Segment Open

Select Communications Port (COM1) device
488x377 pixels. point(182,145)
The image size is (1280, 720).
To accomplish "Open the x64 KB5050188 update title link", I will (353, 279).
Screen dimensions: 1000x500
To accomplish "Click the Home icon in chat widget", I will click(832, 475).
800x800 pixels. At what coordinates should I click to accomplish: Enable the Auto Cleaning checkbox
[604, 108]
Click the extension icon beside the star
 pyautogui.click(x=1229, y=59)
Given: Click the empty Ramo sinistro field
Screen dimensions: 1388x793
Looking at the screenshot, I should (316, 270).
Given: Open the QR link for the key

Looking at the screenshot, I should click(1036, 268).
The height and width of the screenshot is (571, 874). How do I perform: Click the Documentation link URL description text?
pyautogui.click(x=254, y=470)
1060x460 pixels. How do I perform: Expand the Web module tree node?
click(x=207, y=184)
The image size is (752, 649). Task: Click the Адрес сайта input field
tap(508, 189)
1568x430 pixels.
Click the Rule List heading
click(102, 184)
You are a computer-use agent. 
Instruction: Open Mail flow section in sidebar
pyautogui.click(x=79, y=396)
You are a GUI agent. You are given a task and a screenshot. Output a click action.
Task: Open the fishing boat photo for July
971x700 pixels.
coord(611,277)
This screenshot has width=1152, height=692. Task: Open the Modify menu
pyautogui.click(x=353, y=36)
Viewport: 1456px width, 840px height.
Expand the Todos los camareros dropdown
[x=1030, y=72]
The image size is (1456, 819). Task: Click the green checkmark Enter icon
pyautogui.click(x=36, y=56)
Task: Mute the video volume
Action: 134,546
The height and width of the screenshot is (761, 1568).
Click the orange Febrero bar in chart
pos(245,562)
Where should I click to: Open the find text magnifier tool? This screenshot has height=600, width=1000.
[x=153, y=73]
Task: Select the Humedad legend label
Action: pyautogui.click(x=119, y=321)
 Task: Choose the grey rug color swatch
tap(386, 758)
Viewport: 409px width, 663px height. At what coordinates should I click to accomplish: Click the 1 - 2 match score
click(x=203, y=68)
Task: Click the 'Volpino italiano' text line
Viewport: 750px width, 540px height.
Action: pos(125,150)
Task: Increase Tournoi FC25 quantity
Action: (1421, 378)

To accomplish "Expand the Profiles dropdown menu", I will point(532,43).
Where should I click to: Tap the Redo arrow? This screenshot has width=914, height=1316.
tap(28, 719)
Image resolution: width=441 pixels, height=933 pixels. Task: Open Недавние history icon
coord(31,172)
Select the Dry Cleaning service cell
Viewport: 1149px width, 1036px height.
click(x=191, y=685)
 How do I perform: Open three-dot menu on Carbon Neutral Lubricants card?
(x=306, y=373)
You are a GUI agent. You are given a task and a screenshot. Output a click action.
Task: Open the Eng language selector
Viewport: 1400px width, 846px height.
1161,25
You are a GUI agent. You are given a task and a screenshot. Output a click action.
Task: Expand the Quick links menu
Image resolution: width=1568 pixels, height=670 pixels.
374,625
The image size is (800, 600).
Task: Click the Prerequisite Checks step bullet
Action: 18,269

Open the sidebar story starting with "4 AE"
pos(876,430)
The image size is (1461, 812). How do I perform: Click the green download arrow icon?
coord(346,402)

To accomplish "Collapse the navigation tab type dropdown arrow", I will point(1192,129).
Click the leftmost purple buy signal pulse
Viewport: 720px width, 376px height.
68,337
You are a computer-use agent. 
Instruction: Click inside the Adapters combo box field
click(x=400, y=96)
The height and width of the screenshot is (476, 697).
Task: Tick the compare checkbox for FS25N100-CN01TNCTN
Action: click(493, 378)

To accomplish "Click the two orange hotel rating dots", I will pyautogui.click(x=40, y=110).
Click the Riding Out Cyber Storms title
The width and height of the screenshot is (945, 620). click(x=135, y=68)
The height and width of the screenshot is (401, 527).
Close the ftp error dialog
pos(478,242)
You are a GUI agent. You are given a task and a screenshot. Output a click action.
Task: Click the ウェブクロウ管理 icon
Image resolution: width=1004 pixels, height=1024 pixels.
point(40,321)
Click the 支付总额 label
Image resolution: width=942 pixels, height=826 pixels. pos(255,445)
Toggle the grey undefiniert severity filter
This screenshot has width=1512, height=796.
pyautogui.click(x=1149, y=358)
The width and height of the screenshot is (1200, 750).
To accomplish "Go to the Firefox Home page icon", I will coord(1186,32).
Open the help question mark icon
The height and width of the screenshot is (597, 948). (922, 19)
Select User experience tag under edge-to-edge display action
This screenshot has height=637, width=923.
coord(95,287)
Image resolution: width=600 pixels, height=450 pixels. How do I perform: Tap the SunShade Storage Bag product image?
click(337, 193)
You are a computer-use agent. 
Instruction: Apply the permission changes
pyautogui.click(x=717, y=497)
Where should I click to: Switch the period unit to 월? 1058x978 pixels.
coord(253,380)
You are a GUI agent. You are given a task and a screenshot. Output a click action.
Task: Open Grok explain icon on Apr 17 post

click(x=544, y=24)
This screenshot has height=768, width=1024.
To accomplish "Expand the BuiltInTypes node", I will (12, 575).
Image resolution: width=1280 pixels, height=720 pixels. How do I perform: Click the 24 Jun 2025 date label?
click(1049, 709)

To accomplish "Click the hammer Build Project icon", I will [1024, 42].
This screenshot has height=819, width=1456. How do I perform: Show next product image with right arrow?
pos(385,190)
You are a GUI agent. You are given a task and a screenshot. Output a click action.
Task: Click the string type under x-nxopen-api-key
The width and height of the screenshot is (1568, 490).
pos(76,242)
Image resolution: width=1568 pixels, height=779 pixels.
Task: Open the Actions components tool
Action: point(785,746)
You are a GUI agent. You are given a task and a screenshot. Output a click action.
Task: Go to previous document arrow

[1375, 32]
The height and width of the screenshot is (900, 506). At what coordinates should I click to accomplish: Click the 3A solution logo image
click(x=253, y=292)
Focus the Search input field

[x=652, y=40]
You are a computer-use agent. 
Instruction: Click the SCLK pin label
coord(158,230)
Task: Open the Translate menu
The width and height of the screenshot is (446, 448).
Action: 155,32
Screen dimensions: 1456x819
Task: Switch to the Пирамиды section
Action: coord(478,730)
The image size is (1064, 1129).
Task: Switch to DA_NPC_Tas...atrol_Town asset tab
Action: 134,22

Segment Closed

▶ _TASK PROMPT_
Go through the records and copy each one exactly.

▶ _EXPECTED OUTPUT_
Select Communications Port (COM1) device
488x377 pixels. point(182,145)
The image size is (1280, 720).
To accomplish "Open the x64 KB5050188 update title link", I will (353, 279).
Screen dimensions: 1000x500
To accomplish "Click the Home icon in chat widget", I will click(832, 475).
800x800 pixels. At what coordinates should I click to accomplish: Enable the Auto Cleaning checkbox
[604, 108]
Click the extension icon beside the star
 pyautogui.click(x=1229, y=59)
Given: Click the empty Ramo sinistro field
Screen dimensions: 1388x793
Looking at the screenshot, I should (316, 270).
Given: Open the QR link for the key

Looking at the screenshot, I should click(1036, 268).
The height and width of the screenshot is (571, 874). How do I perform: Click the Documentation link URL description text?
pyautogui.click(x=254, y=470)
1060x460 pixels. How do I perform: Expand the Web module tree node?
click(x=207, y=184)
The image size is (752, 649). Task: Click the Адрес сайта input field
tap(508, 189)
1568x430 pixels.
Click the Rule List heading
click(102, 184)
You are a computer-use agent. 
Instruction: Open Mail flow section in sidebar
pyautogui.click(x=79, y=396)
You are a GUI agent. You are given a task and a screenshot. Output a click action.
Task: Open the fishing boat photo for July
971x700 pixels.
coord(611,277)
This screenshot has width=1152, height=692. Task: Open the Modify menu
pyautogui.click(x=353, y=36)
Viewport: 1456px width, 840px height.
Expand the Todos los camareros dropdown
[x=1030, y=72]
The image size is (1456, 819). Task: Click the green checkmark Enter icon
pyautogui.click(x=36, y=56)
Task: Mute the video volume
Action: 134,546
The height and width of the screenshot is (761, 1568).
Click the orange Febrero bar in chart
pos(245,562)
Where should I click to: Open the find text magnifier tool? This screenshot has height=600, width=1000.
[x=153, y=73]
Task: Select the Humedad legend label
Action: pyautogui.click(x=119, y=321)
 Task: Choose the grey rug color swatch
tap(386, 758)
Viewport: 409px width, 663px height. At what coordinates should I click to accomplish: Click the 1 - 2 match score
click(x=203, y=68)
Task: Click the 'Volpino italiano' text line
Viewport: 750px width, 540px height.
Action: pos(125,150)
Task: Increase Tournoi FC25 quantity
Action: (1421, 378)

To accomplish "Expand the Profiles dropdown menu", I will point(532,43).
Where should I click to: Tap the Redo arrow? This screenshot has width=914, height=1316.
tap(28, 719)
Image resolution: width=441 pixels, height=933 pixels. Task: Open Недавние history icon
coord(31,172)
Select the Dry Cleaning service cell
Viewport: 1149px width, 1036px height.
click(x=191, y=685)
 How do I perform: Open three-dot menu on Carbon Neutral Lubricants card?
(x=306, y=373)
You are a GUI agent. You are given a task and a screenshot. Output a click action.
Task: Open the Eng language selector
Viewport: 1400px width, 846px height.
1161,25
You are a GUI agent. You are given a task and a screenshot. Output a click action.
Task: Expand the Quick links menu
Image resolution: width=1568 pixels, height=670 pixels.
374,625
The image size is (800, 600).
Task: Click the Prerequisite Checks step bullet
Action: 18,269

Open the sidebar story starting with "4 AE"
pos(876,430)
The image size is (1461, 812). How do I perform: Click the green download arrow icon?
coord(346,402)

To accomplish "Collapse the navigation tab type dropdown arrow", I will point(1192,129).
Click the leftmost purple buy signal pulse
Viewport: 720px width, 376px height.
68,337
You are a computer-use agent. 
Instruction: Click inside the Adapters combo box field
click(x=400, y=96)
The height and width of the screenshot is (476, 697).
Task: Tick the compare checkbox for FS25N100-CN01TNCTN
Action: click(493, 378)

To accomplish "Click the two orange hotel rating dots", I will pyautogui.click(x=40, y=110).
Click the Riding Out Cyber Storms title
The width and height of the screenshot is (945, 620). click(x=135, y=68)
The height and width of the screenshot is (401, 527).
Close the ftp error dialog
pos(478,242)
You are a GUI agent. You are given a task and a screenshot. Output a click action.
Task: Click the ウェブクロウ管理 icon
Image resolution: width=1004 pixels, height=1024 pixels.
point(40,321)
Click the 支付总额 label
Image resolution: width=942 pixels, height=826 pixels. pos(255,445)
Toggle the grey undefiniert severity filter
This screenshot has width=1512, height=796.
pyautogui.click(x=1149, y=358)
The width and height of the screenshot is (1200, 750).
To accomplish "Go to the Firefox Home page icon", I will coord(1186,32).
Open the help question mark icon
The height and width of the screenshot is (597, 948). (922, 19)
Select User experience tag under edge-to-edge display action
This screenshot has height=637, width=923.
coord(95,287)
Image resolution: width=600 pixels, height=450 pixels. How do I perform: Tap the SunShade Storage Bag product image?
click(337, 193)
You are a computer-use agent. 
Instruction: Apply the permission changes
pyautogui.click(x=717, y=497)
Where should I click to: Switch the period unit to 월? 1058x978 pixels.
coord(253,380)
You are a GUI agent. You are given a task and a screenshot. Output a click action.
Task: Open Grok explain icon on Apr 17 post

click(x=544, y=24)
This screenshot has height=768, width=1024.
To accomplish "Expand the BuiltInTypes node", I will (12, 575).
Image resolution: width=1280 pixels, height=720 pixels. How do I perform: Click the 24 Jun 2025 date label?
click(1049, 709)

To accomplish "Click the hammer Build Project icon", I will [1024, 42].
This screenshot has height=819, width=1456. How do I perform: Show next product image with right arrow?
pos(385,190)
You are a GUI agent. You are given a task and a screenshot. Output a click action.
Task: Click the string type under x-nxopen-api-key
The width and height of the screenshot is (1568, 490).
pos(76,242)
Image resolution: width=1568 pixels, height=779 pixels.
Task: Open the Actions components tool
Action: point(785,746)
You are a GUI agent. You are given a task and a screenshot. Output a click action.
Task: Go to previous document arrow

[1375, 32]
The height and width of the screenshot is (900, 506). At what coordinates should I click to accomplish: Click the 3A solution logo image
click(x=253, y=292)
Focus the Search input field

[x=652, y=40]
You are a computer-use agent. 
Instruction: Click the SCLK pin label
coord(158,230)
Task: Open the Translate menu
The width and height of the screenshot is (446, 448).
Action: 155,32
Screen dimensions: 1456x819
Task: Switch to the Пирамиды section
Action: coord(478,730)
The image size is (1064, 1129).
Task: Switch to DA_NPC_Tas...atrol_Town asset tab
Action: 134,22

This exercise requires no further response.